TASK GOAL
When copying the data below, keep only the lines from the one with "The height and" through the one with "the instrument info", word for word, and skip the pictures.

TASK DATA
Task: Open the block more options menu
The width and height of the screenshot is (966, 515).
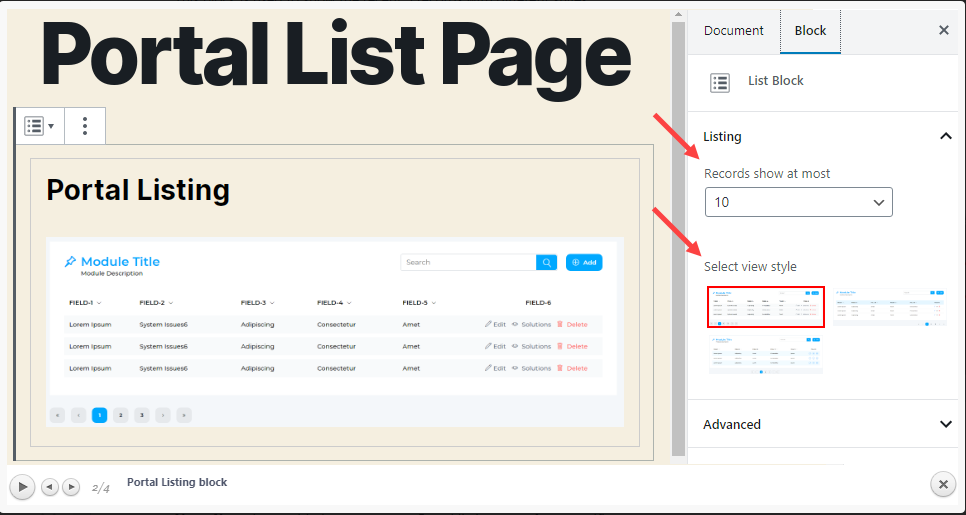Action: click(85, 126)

...

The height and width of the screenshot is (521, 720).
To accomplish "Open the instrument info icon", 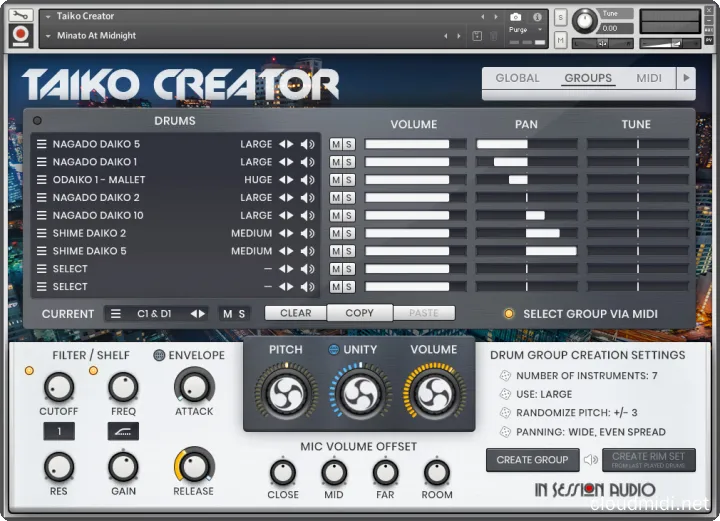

EXERCISE OUTPUT
The height and width of the screenshot is (521, 720).
To accomplish "Open the instrument info icon", 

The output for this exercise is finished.